The aim of the game, I think, is to try to improve on the reference compiler (RC). There are two obvious areas where something can be done.

The first of these relates to the way identifiers are stored. As far as I can tell, the RC uses four distinct tables of identifiers, stored as strings, which are scanned linearly, using strcmp, each time an identifier is looked up. There is one table for global variables, one for locals, one for procedure parameters, and one for #definitions.

The conceptual simplicity of this has a certain appeal, and it's acceptable only because the RC is a mere teaching example focusing on structure without too much emphasis on detail. In the old days it would have been frowned upon as hopelessly inefficient. Today's computers being much faster is some excuse, but nevertheless some injection of elegance would not go amiss.

Some way of reducing the number of comparisons per search would be nice. It could be something as simple as adding a sorted array of pointers as a layer on top of it, and using this to do a binary search each time. It could involve the traditional approach of using a hash table. My favourite method is the TrieScheme. And of course I would amalgamate the four tables into one.

The second would be to separate the close coupling of parsing and code generation somewhat. The RC generates code as it parses, which again benefits from conceptual simplicity, but it has the drawback of being inflexible, and makes it generate really awful code in the specific case of for loops. The code it generates, for example, for

for (i=1; i<9; i=i+1;) <loop body> endfor;

is as follows:

   i = 1;
A: Test i<9;
   Goto D if not;
   Goto C;
B: i = i+1;
   Goto A;
C: <loop body>
   Goto B;
D:

This (except for the fact that it might be better to replace

Goto D if not;
Goto C

with

Goto C if so;
Goto D;

because this would involve one less jump in the loop), is more or less forced upon it by the fact that the code for each of the three parts inside the for-brackets must be generated in the order in which they appear.
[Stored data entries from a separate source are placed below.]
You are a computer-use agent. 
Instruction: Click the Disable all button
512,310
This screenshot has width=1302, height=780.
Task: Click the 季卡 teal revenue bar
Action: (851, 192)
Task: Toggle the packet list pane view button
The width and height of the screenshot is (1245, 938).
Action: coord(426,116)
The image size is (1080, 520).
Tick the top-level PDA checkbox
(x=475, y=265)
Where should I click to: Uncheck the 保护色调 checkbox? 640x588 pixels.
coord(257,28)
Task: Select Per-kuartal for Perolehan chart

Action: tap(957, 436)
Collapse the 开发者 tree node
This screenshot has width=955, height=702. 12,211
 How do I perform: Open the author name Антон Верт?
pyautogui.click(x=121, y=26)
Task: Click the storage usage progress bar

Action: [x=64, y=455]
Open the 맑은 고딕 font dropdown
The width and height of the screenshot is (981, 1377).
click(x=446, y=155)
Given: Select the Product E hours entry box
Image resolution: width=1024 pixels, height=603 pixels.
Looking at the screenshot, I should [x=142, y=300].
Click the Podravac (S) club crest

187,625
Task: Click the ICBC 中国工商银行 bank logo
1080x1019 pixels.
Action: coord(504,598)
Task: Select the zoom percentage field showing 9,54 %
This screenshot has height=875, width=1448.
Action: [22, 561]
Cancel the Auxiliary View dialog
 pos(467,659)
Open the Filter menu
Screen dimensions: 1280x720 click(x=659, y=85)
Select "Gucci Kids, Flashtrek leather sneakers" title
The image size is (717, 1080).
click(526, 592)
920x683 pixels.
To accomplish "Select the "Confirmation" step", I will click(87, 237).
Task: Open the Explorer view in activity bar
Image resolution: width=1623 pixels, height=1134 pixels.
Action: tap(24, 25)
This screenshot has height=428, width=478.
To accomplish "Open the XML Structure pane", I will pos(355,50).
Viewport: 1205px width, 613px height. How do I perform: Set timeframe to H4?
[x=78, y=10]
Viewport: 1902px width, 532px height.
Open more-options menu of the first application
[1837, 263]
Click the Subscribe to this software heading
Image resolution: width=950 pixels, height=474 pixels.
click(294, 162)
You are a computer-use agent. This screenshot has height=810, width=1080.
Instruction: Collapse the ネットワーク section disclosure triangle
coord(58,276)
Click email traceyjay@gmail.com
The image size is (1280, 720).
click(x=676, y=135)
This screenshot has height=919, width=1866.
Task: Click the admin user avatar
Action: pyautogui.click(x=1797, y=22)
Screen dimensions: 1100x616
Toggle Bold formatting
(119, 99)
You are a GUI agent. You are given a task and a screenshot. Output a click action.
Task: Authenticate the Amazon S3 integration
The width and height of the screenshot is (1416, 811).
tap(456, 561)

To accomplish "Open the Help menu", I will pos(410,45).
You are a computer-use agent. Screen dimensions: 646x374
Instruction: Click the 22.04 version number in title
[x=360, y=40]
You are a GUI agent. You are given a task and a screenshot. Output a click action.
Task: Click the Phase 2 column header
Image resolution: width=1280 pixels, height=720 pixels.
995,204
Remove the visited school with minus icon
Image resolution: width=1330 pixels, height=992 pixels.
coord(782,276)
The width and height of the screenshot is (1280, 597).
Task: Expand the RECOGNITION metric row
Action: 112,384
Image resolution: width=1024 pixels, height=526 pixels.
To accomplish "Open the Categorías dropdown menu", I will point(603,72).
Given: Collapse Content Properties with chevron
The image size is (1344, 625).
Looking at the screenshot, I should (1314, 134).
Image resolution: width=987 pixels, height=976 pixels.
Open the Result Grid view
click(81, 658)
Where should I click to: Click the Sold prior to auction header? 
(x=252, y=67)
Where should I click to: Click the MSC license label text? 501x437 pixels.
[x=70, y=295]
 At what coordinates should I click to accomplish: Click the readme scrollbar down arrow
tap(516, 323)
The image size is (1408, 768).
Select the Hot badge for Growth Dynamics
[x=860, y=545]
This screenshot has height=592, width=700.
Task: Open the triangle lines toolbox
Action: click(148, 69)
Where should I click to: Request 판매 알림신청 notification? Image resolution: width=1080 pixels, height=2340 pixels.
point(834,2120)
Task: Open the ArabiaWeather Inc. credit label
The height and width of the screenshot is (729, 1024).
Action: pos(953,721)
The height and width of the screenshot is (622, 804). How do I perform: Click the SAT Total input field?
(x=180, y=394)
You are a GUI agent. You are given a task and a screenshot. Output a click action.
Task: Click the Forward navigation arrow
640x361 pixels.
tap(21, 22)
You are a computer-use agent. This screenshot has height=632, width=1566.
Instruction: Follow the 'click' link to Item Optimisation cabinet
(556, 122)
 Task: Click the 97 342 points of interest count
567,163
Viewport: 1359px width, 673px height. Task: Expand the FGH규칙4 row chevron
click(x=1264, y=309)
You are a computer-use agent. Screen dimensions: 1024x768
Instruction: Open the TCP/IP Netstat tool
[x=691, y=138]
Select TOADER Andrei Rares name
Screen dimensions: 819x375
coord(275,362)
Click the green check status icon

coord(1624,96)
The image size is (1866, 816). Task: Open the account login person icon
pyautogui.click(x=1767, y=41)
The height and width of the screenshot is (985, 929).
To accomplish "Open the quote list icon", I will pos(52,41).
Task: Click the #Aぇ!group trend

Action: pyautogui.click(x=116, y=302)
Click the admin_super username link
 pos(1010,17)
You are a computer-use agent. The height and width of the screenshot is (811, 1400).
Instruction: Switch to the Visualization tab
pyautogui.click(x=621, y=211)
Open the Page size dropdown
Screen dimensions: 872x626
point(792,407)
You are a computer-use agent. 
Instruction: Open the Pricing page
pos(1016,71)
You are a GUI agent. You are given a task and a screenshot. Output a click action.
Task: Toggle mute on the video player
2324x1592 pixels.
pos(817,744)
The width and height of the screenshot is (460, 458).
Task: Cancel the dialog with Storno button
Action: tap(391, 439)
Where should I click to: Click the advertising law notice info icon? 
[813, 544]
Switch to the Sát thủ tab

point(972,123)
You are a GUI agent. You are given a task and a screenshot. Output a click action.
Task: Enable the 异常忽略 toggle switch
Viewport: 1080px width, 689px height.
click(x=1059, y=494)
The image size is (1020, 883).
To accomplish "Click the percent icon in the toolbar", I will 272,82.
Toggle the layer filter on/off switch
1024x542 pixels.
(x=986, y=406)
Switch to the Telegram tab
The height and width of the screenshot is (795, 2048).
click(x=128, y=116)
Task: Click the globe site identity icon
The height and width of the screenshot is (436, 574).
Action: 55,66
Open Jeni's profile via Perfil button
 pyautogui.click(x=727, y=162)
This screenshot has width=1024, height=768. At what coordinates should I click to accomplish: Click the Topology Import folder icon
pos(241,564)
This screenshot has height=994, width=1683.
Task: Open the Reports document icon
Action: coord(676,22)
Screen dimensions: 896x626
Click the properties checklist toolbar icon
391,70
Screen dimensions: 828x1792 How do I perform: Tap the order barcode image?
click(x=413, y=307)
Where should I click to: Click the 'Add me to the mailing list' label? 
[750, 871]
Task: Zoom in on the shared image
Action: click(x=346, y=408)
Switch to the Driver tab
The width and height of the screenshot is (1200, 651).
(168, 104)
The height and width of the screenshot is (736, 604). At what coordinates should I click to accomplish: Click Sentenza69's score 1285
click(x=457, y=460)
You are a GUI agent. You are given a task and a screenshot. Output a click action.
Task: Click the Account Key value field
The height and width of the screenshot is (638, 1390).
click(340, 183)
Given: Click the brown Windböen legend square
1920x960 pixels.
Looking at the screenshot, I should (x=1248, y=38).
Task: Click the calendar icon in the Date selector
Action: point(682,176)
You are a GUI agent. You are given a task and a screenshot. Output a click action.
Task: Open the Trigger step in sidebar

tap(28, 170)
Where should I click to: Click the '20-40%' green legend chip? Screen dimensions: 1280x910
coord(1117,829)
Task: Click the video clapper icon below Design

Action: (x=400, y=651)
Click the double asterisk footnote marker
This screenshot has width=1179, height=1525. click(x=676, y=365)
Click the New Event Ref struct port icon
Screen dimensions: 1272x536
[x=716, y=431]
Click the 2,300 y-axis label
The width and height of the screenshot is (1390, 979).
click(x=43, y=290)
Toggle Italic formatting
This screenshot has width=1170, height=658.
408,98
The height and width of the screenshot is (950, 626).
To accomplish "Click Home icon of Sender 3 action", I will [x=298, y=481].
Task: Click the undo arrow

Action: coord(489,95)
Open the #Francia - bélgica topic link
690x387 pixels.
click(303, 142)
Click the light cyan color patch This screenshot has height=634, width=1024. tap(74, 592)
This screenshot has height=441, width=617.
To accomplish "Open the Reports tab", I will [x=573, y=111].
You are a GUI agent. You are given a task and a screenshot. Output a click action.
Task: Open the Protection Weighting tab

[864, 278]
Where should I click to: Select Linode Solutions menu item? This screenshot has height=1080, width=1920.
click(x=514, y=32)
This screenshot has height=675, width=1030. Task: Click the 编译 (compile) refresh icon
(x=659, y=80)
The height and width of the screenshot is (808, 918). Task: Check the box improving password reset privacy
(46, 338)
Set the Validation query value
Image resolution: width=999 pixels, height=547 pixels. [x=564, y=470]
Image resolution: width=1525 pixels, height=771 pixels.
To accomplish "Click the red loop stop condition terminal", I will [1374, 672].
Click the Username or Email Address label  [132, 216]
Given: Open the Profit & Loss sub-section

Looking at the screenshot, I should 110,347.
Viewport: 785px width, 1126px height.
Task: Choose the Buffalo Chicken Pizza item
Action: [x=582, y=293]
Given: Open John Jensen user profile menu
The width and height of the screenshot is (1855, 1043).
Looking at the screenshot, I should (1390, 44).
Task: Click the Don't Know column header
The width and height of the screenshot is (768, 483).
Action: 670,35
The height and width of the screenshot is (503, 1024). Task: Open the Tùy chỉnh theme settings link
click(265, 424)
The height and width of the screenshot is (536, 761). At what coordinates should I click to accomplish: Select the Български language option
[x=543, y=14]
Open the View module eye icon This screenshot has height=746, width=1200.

A slightly better sequence to generate would be:

   i = 1;
   goto A;
B: i = i+1;
A: Test i<9;
   Goto C if not;
   <loop body>
   Goto B;
C:

Even better:

   i = 1;
A: Test i<9;
   Goto B if not;
   <loop body>
   i = i+1;
   Goto A;
B:

These are only possible if code generation is detached from generating the parse tree. Doing so has other advantages as well, for example it makes certain optimisations possible, not only the folding of constant expressions, but by providing flexibility in the order in which sub-expressions are evaluated, it can end up needing fewer registers to evaluate an expression.

Typically, when a compiler runs out of registers in the middle of an expresison, it will resort to storing intermediate results in memory temporarily, though the RC actually just gives up and says the expression is too complex.

Consider that the expression a[b+c*d] - e[f+g*h], when converted to Reverse Polish, becomes abcd*+[efgh*+[-. Accordingly, it would need 5 registers to evaluate this.

A cleverer method would realise that b+c*d can be evaluated in 2 registers rather than 3, by doing

Load C
Load D
Multiply
Load B
Add

instead of the lame

Load B
Load C
Load D
Multiply
Add

In fact the perfectly innocuous looking statement

  z = a[b+c*d]-e[f+g*h];

is enough to make the RC give up, whereas re-writing it as

  z = a[c*d+b]-e[g*h+f];

is enough to make it cope.

One structural aspect of RC I am retaining is the procedural nature of its top-down parsing, that is, I'm not going for a table-driven parser. Instead I am replacing the grammar phrases which define expression structure with a single format for an expression, namely that -broadly speaking- an expression is either a simple operand or two operands joined with a binary operator. Instead of defining factors, terms, etc, I associate a numeric precedence value with each operator, and the parsing is achieved by a recursive precedence-based parser which is in some ways similar to Dijkstra's well known ShuntingAlgorithm.